** Opening Data listing block **

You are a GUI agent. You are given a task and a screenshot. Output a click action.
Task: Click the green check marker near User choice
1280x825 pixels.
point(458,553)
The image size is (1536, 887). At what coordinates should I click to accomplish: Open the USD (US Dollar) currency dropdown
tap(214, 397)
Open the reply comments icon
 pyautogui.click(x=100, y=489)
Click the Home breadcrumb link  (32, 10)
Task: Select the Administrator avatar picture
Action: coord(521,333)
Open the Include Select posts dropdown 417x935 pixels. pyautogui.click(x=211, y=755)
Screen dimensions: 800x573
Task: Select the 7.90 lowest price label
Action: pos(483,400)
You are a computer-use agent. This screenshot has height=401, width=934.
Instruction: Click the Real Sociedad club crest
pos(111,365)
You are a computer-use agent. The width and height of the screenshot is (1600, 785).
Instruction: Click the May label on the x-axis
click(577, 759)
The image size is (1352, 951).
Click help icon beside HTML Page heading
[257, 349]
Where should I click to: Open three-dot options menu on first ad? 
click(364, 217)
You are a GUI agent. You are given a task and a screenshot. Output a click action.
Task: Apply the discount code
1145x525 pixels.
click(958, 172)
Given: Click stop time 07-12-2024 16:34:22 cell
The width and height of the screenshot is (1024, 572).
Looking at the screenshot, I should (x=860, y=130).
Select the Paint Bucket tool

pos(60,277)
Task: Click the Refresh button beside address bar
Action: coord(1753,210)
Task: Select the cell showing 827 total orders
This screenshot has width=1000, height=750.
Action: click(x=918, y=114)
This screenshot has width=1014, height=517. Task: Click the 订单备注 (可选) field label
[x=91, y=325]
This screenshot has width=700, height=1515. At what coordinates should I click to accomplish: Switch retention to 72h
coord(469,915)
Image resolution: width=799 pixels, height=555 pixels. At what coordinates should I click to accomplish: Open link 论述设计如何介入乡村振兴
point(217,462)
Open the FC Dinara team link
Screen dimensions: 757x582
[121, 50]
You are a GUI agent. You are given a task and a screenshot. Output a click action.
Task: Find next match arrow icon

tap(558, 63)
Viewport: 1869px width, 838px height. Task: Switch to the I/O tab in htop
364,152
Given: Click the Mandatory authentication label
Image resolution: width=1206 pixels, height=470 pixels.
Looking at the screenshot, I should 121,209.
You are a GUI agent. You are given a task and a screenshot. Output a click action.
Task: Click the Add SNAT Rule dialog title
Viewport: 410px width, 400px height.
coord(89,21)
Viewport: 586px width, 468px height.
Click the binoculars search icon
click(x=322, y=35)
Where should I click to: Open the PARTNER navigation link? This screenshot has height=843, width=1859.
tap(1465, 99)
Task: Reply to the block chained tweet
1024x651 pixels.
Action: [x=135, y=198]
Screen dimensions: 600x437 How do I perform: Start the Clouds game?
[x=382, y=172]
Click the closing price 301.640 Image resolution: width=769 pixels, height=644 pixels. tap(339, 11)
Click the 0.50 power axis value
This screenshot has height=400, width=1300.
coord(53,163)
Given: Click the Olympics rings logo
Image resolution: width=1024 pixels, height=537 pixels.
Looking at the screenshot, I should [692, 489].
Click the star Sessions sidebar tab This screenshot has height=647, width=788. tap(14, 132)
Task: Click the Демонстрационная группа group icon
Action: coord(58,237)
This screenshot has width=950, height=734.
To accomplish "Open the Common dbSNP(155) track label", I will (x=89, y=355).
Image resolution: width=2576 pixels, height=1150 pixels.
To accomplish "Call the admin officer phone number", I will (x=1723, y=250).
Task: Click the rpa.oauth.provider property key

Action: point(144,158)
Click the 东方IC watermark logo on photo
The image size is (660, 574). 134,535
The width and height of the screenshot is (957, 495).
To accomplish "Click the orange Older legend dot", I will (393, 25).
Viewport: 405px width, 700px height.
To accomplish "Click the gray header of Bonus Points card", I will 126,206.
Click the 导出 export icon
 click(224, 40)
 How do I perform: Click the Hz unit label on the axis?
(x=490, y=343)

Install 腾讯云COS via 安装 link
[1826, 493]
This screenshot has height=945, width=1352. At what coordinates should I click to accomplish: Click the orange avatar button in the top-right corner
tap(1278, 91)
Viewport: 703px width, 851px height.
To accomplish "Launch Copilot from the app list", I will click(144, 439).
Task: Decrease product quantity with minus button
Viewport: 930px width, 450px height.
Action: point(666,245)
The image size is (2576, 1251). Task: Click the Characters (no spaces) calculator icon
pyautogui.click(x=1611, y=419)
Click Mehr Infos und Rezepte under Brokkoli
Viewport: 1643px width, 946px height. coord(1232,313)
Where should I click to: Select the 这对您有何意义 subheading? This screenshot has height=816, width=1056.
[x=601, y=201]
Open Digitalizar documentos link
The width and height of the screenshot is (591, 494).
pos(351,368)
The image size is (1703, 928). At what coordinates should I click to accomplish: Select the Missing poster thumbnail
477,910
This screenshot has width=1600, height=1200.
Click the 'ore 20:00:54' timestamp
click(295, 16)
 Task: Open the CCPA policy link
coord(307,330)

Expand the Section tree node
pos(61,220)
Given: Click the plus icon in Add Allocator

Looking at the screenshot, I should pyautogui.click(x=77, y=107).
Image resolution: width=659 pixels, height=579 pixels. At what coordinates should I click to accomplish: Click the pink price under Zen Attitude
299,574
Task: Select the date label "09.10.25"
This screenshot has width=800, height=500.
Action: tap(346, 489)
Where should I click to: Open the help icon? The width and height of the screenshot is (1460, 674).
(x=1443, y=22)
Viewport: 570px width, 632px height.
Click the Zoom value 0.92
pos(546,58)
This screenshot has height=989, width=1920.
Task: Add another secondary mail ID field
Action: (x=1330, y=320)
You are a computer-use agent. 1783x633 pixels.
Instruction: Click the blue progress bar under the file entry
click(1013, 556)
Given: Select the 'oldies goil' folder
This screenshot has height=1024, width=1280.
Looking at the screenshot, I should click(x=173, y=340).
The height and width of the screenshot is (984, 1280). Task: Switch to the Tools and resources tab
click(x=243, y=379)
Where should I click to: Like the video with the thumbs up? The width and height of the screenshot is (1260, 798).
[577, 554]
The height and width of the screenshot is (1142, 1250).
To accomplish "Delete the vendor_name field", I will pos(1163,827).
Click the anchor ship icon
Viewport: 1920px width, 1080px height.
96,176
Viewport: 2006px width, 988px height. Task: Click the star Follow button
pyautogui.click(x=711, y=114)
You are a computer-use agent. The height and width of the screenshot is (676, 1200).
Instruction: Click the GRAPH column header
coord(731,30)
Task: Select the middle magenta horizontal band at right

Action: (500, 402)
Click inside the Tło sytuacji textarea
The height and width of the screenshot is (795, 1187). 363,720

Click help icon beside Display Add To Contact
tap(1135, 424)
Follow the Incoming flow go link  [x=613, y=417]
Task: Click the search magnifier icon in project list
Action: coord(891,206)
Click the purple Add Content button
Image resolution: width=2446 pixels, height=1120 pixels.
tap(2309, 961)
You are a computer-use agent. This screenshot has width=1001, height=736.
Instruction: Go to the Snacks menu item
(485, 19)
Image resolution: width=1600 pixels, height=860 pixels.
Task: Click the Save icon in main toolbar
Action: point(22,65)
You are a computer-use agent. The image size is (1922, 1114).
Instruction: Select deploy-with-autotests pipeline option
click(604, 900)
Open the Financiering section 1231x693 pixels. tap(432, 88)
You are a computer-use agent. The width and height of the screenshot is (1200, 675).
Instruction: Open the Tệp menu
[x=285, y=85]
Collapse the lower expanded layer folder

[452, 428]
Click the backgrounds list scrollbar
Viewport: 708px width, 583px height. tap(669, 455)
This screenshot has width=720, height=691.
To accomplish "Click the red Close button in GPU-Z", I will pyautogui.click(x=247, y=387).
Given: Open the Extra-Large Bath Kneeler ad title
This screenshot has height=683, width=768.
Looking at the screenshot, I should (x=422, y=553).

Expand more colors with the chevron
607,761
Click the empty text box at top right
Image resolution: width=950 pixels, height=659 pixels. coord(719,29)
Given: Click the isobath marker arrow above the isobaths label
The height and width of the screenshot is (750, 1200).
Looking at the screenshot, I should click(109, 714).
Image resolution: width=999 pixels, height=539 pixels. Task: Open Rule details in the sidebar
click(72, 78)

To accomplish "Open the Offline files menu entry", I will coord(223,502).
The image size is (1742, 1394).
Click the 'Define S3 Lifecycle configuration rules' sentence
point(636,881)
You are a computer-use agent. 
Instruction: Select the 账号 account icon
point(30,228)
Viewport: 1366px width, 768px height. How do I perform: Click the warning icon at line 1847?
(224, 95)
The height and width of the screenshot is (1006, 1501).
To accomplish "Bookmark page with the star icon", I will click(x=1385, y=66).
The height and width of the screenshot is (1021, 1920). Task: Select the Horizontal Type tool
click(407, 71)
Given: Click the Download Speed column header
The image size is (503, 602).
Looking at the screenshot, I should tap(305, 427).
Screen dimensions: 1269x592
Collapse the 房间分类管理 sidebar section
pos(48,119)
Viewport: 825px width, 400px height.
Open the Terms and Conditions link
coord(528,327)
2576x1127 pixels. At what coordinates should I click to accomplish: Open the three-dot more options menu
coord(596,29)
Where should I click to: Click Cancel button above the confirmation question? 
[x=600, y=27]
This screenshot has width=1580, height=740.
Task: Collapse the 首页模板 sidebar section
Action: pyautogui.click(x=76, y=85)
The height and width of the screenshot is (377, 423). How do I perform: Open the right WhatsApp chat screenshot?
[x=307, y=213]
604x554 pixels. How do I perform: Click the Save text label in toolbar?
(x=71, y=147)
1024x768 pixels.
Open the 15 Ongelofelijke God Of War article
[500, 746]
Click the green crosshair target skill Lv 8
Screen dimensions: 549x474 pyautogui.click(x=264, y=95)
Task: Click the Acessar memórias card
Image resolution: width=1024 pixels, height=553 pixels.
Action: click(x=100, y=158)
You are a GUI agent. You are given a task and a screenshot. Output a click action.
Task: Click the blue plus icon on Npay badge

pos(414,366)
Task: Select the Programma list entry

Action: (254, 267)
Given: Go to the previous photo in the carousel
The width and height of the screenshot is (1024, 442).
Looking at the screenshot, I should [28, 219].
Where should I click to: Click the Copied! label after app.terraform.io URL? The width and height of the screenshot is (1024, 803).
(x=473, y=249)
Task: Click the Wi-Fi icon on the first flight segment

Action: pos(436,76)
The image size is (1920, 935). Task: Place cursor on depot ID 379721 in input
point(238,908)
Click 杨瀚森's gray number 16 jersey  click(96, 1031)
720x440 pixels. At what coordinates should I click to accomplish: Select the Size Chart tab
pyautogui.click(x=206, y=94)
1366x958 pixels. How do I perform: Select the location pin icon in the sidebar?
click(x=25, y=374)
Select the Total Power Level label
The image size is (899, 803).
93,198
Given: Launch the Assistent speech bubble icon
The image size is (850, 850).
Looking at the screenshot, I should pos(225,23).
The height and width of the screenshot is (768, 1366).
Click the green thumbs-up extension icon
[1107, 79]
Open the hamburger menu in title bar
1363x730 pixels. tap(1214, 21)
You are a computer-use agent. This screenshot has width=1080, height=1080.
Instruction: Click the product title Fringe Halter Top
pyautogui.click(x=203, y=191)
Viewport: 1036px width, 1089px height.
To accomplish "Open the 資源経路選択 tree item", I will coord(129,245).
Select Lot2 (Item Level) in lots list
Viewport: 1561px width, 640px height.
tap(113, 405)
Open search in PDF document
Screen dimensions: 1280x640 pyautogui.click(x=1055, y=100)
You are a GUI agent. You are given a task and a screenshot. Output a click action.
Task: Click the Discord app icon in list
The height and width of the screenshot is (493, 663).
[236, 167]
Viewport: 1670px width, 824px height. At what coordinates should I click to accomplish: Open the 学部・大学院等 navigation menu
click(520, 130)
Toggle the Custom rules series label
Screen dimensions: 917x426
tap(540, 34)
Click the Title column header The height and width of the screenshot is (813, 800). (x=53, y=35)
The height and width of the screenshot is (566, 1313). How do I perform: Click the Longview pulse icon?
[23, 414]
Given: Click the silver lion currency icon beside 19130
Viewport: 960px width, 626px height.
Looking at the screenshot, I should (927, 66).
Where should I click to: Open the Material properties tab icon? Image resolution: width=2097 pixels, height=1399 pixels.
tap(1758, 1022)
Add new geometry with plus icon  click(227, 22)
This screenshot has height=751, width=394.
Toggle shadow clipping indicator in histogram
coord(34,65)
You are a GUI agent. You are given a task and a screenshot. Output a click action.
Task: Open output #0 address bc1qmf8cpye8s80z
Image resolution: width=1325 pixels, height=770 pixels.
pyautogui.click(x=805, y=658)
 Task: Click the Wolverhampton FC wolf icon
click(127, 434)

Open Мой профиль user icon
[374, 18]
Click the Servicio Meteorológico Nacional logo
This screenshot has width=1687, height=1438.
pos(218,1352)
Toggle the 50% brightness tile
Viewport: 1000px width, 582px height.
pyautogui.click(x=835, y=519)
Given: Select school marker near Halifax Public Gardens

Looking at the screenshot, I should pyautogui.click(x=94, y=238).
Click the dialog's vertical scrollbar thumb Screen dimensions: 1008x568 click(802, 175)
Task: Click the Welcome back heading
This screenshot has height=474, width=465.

** Closing Data listing block **

# [Description of the task]
When a line of the entries contains "number", it counts; say how many such lines there are, and nothing more.

# [Reply to the exercise]
2